→ **To do**:
Word-for-word repetition of the records below is needed, but only from the line holding "The height and" through the final line, with pictures excluded.

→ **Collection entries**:
+++

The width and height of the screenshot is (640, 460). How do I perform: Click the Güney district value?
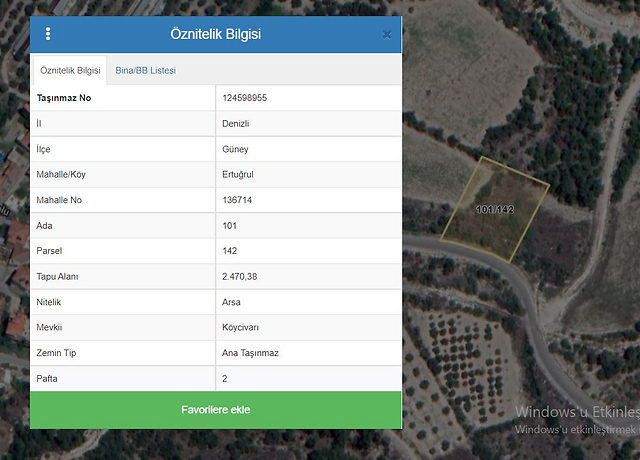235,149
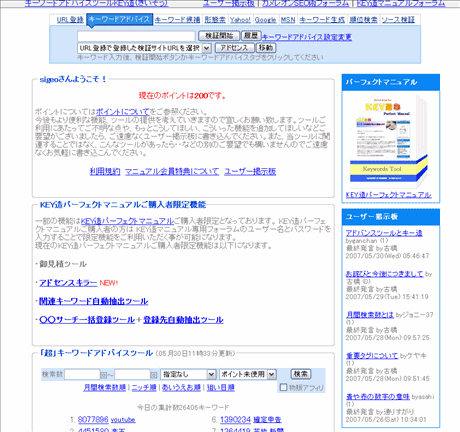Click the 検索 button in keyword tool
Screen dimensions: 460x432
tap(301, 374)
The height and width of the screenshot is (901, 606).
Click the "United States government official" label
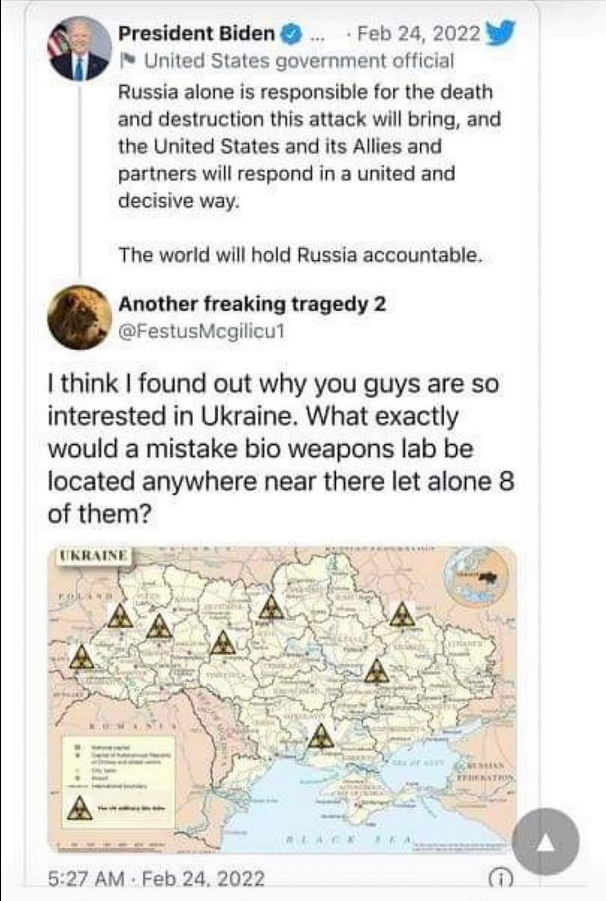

+++

→ **Task result**:
The height and width of the screenshot is (901, 606).
Click the "United States government official" label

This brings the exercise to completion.